Thursday, October 28, 2010

Module 4

Flicker has potential
Yr 11 Biology and the pollination of Australian Plants.  I have uploaded about 25 images I have taken of Australian flowers.  I could then share the file with my students and get them to propose how the plant may be pollinated, thus completing a dot point for Evolution of Australian Biota.  Looks promising.
My Yr 7's could email me there photos of the geranium plants.  Then I could upload them and they could then annotate them in flicker.  Another way of them observing and recoding their observations.
The area of copyright gets more tricky.  I think I am going to need to pay a  lot more attention to this area both within school related work and other activities I engage in.  Plenty of room for learning here.

Module 3

I spent some time today exploring Google docs.  Now this seems to have tremendous potential.  It can use many of the documents I already have without needing to rework them as wold be required for wiki's.
The biggest disadvantage is needing to get all the students to set up a g mail account, including myself.  Having just set up my igoogle account using a non-g mail address, I will now need to reset i-google for my g amil address and use that version if I am going to use i-google.  I don't like having so many accounts etc.  I'd rather have everything integrated. 
Also Yr 7 don't have laptops at the moment so that only leaves Yr 11, and they only have 6 weeks left then I am on leave for 12 months.  However I will continue to explore possibilities.  Tomorrow I will see what the Yr 11's think and what suggestions they have.
But this is the application that has the most potential for teaching from what I have seen through web 2.0 so far.

Monday, October 25, 2010

Module 2

It just seems a bit over whelming.  I checked out lots of blogs and sites listing blogs and I felt as if I was following multiple threads of a spiders web.  It is possible that students may enjoy blogging but at the moment it does not appeal to me.  Writing to an unknown audience, even perhaps with no one ever to read it.  For what purpose.
May be there could be potential for short sharp bursts as another medium to engage students, but does it have the potential for an extended life?  I doubt it for me.
One possibility that comes to mind:  Yr 7 Science planted geranium seedlings today.  They took photos on their phones and will email them to their group mmembers.  Then in the exercise books they started a record of their activity, observations and measurements of their plant.  If they had laptops they could do this via a blog and share it with each other.  But is it going to have a better educational outcome than what we have started today?
I do see there is a role for blogs in other situations- eg my son kept us all entertaiend with his travellers tales last year whilst having a gap year.  Cheaper and more efficient than post cards and phone calls.
Maybe as I explore more I may be converted, but as yet I am not.

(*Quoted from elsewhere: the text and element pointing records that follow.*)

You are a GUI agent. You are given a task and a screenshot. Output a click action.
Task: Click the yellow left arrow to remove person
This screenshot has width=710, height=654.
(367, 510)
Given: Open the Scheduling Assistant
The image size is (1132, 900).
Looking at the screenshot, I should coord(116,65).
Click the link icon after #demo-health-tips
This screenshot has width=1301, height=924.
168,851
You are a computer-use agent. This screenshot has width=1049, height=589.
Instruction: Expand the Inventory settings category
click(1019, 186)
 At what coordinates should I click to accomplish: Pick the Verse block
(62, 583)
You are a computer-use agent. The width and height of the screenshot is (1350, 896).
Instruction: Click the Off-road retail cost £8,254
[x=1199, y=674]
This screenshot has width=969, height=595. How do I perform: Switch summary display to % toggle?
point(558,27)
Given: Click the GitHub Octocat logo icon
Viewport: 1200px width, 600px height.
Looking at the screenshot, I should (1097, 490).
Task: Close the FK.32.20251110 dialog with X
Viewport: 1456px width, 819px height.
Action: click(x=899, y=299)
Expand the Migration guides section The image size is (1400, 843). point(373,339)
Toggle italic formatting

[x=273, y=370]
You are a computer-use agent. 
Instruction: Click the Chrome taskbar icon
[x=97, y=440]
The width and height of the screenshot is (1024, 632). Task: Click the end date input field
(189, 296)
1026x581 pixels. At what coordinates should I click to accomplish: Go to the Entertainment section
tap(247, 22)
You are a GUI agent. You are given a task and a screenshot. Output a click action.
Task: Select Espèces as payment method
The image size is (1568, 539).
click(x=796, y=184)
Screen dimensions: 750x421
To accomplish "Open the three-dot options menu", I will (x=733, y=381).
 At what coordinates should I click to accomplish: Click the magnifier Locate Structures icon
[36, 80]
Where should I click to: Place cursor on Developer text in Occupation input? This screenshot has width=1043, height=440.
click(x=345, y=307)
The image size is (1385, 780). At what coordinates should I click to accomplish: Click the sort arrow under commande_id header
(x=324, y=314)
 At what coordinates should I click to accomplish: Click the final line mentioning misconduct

Thursday, October 21, 2010

Module 1

Hi I'm Elizabeth Lee and I signed up to this Web 2.0 course at the beginning of last week.  Given that I have lost 2 Yr 12 classes I thought now would be a good time to develop some of my ICT skills.  However it has been more of a challenge that I expected.  Given that I am a digital immigrant, I consider myself to be quite computer literate, but I have found getting to this stage of the Web 2.0 course quite time consuming and challenging.  This is in part because I already had some of the accounts and needed to track down user names and passwords to reactiviate them.  But also there just seems so many videos to view and paths that can be followed.  When does one call it quits and say "Yes I can do this now and I don't need to learn more about it not"?
There are so many possibilities with all of this how can I utilise it to maximise student learning?
May be I should just choose one of my courses and start thinking how I can do it effectively in some lessons in that course.